Sleep Actually Helps Us Forget. Here’s Why That’s So Important.

Neuroscience offers surprising insights on “smart forgetting” and how we can reap its benefits.

Courtesy of ChoochartSansong / Getty Images
Courtesy of ChoochartSansong / Getty Images

We’re a nation of sleep deprivation. A new study in the journal Sleep found that from 2012 to 2017, the number of Americans who got fewer than six hours of sleep per night increased by roughly the entire population of New York City. This adds up to one third of the total U.S. population, according to the Centers for Disease Control and Prevention, who routinely forgo the recommended seven to nine hours for a full night’s rest.

“Think of sleep deprivation as a 24-hour news cycle, where there is no time to assimilate and digest: Everything is new, and yet everything is forgotten,” Chiara Cirelli, Ph.D., and Giulio Tononi, Ph.D., share with Thrive. Cirelli and Tononi are psychiatrists at University of Wisconsin-Madison and co-authors on a pivotal 2017 study on what goes on in our brain while we’re sleeping. Turns out that’s a lot: Your brain takes advantage of the quiet time to engage in one of the most underreported, though crucial benefits of sleep: forgetting. Forgetting is actually critical for a healthy brain. In fact, we can’t function without it.
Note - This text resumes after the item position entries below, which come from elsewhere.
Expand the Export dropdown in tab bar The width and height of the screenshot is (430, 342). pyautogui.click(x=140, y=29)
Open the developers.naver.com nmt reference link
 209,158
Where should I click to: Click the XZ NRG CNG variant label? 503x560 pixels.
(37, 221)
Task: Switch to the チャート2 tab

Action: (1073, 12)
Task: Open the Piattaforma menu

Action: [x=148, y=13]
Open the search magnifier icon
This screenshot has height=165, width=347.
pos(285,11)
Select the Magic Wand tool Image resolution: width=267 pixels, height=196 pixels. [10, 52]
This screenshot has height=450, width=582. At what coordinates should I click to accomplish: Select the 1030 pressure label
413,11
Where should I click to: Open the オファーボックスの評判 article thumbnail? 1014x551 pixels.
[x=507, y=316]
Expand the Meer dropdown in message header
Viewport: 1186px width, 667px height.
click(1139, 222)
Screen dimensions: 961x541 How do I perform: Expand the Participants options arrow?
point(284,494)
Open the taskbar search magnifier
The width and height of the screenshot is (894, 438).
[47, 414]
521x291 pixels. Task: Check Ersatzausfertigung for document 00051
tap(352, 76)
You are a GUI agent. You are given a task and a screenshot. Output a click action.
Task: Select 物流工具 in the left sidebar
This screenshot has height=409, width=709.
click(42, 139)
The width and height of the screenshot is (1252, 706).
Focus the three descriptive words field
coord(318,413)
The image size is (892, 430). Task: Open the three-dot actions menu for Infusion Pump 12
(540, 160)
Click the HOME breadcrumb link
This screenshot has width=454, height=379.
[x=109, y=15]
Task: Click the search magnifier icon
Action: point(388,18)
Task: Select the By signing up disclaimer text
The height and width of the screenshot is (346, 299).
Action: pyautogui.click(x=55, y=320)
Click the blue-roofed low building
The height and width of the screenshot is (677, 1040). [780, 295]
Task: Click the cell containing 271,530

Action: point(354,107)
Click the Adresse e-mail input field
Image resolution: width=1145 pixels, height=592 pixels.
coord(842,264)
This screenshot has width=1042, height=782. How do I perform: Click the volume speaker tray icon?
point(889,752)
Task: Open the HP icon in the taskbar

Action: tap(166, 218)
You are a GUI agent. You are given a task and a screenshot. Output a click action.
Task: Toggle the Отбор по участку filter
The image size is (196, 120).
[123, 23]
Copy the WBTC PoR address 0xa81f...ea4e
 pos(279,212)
On any given day, we’re inundated with stimuli from our environment, our own bodies, and our social interactions. Our mind interprets these into memories, feelings, actions, and experiences. But in order for our brain to make sense of it all — and to designate what’s actually important — it needs proper downtime: sleep. While we’re asleep, our brain sorts through everything we took in and put out that day, encoding memories into vast networks of neural pathways, patterns of neurons, the primary brain cells, and synapses, effectively neural cables that connect the neurons to each other. These pathways either strengthen or wither over time; each time a memory is recalled, its neural pathway is activated and fortified for the next recall. And memories that are increasingly less important and relevant begin what’s called synaptic pruning: the synapses progressively weaken, giving way for newer neural routes to form and flourish the next day.

Cirelli and Tononi found that our synaptic connections actually shrink by about 20 percent while we’re asleep — and that’s a good thing. It means the brain’s billions of neurons and trillions of synaptic connections are recuperating so they can bounce back afresh in the morning, a restorative process called synaptic renormalization. Cirelli and Tononi also refer to this as “smart forgetting”: “It integrates new memories optimally with old ones, keeping what fits best and getting rid of the rest. It also makes us ready to learn again in the morning, creating space for the acquisition of the new,” Cirelli and Tononi explain. When we skimp on our sleep, these neural pathways remain more like taut rubber bands, stretched to capacity from “information overload.”

This sheds new light on some of our most vexing concerns of mental health. One prevailing psychiatric theory holds that synaptic pruning run amok could manifest as schizophrenia, whereas too little synaptic pruning could manifest as autism spectrum disorder. While there’s no causation to worry about here, the continuum shows just how pivotal a role forgetting plays in our day-to-day cognitive functioning. “In the brain, like in a properly functioning nation, sleep may provide a healthy balance between change and stability,” Cirelli and Tononi say.